ASP customers of IBM's core enablement offerings find that doing business with Big Blue is an advantage in a consolidating market. ASP-One, a Chicago application services company, uses IBM as a colocation partner in the U.S. but relies on Global Services to manage its applications in Europe. And ASP-One Marketing Director Cathy Houdek would like to further leverage IBM's resources to help gun-shy potential customers feel safer about dealing with the young company.

"We would like to have Global Services guarantee our service agreements in case something happens to us," she says. "IBM has the ability to do it."

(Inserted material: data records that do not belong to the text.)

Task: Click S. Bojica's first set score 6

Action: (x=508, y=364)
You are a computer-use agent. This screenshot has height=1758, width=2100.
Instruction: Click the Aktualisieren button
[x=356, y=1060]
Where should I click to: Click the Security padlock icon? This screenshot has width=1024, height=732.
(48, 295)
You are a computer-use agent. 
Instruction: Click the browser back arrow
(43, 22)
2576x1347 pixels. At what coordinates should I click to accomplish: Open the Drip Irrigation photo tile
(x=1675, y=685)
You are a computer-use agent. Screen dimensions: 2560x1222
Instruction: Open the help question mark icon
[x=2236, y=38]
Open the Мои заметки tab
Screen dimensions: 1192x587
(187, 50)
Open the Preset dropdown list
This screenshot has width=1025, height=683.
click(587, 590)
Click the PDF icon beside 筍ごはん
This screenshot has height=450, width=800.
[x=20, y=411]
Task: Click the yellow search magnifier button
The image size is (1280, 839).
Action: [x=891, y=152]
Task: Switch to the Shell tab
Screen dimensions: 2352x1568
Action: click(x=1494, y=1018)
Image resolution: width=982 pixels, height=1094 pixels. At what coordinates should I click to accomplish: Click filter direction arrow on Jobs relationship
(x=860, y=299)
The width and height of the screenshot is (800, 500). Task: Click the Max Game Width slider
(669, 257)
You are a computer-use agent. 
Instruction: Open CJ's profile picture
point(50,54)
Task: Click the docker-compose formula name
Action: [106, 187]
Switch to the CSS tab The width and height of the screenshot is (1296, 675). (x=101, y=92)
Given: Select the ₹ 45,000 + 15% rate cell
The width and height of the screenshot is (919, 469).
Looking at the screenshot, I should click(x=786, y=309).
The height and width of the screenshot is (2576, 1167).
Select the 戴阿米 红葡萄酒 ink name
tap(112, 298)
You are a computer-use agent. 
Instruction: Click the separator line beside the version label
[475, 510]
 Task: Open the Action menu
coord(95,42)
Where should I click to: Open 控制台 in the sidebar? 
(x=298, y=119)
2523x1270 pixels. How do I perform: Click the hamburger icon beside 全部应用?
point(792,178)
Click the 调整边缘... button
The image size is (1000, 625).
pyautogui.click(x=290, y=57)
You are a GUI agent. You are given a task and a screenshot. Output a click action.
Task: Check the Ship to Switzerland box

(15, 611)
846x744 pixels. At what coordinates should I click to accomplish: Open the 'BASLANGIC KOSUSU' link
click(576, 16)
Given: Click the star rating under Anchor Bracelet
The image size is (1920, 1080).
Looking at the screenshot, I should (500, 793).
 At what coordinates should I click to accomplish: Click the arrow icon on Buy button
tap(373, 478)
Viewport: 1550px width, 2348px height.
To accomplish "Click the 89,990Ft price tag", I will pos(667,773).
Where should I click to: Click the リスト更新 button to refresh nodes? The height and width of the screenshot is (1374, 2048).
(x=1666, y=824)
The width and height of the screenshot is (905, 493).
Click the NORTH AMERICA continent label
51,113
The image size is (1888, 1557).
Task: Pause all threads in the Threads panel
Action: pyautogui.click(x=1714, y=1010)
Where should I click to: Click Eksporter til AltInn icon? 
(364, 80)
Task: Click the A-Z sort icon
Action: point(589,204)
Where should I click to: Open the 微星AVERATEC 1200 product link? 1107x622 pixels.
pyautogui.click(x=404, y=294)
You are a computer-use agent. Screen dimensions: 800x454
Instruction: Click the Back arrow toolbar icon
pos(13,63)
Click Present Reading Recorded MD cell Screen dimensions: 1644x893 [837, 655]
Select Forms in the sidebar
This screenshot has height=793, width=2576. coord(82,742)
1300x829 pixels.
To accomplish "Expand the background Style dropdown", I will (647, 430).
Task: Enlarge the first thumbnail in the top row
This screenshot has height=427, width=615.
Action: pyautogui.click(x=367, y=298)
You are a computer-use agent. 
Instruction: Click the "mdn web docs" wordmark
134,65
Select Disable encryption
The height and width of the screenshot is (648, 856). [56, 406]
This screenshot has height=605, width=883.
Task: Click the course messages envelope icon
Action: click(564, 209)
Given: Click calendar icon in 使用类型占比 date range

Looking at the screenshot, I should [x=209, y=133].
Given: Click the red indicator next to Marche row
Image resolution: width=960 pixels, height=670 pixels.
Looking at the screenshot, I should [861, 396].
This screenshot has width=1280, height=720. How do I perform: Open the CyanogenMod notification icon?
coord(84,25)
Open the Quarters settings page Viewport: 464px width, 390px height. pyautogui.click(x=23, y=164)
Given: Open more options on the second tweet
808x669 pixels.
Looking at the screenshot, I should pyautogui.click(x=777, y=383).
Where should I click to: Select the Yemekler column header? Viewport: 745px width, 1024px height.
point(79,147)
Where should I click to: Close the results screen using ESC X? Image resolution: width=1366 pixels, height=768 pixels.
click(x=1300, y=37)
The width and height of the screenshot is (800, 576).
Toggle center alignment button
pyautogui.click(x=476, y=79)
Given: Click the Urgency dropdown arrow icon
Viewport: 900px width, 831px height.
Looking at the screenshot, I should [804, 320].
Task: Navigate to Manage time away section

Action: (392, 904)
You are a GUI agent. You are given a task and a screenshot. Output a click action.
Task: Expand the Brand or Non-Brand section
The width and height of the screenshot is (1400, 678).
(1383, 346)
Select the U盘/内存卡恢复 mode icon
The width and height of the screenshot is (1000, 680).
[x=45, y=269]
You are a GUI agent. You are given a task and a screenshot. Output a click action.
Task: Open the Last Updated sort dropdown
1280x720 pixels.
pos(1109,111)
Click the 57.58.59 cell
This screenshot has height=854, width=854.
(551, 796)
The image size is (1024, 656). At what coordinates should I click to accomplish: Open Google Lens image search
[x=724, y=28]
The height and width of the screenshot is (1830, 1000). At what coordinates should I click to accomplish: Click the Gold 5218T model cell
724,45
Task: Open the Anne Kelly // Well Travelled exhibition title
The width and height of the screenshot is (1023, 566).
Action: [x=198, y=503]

Another IBM customer, Ikon Office Solutions, uses IBM's managed platform but does the actual application management of its legal database software itself. "We make known to our clients that we're partnered with IBM," says John Haller, Ikon's manager of support and education. "It's a major selling point for us."

In the long term, IBM seems well-positioned to capitalize on the convergence of the various e-sourcing disciplines into a single, integrated network of networks that ties together applications, commerce and other business interactions over the Internet - the any-device, anytime, any-operation future that is e-sourcing's ultimate aim.

"Second-generation Internet computing needs, in part driven by the coming wireless explosion, will place a premium on companies with broad, deep and technologically superior offerings," wrote analysts John Jones Jr. and Craig Ellis of Salomon Smith Barney after a recent tour of IBM's enormous Boulder, Colo., data center.

"We're there already," says Mitchell-Sinclair of the ability to create a unified "ecosystem" that interweaves all aspects of a company's Internet operations. "The capability is on hand do it."

The market, however, is still moving slowly toward the integrated model. According to Dodsworth-Rugani, "We still focus on the application rather than a package of applications." Her ASP group has expertise in integrating applications for large providers, including SAP and Siebel, and works with other integrators for midmarket applications, she says.

Mitchell-Sinclair is confident that IBM's total package is where the market is headed. "The ASPs used to view themselves as a single-instance solution, but now they're starting to want global service, the ability to move and balance traffic across sites, and the requirements from an infrastructure point of view are getting much more demanding," she says. "We can handle it."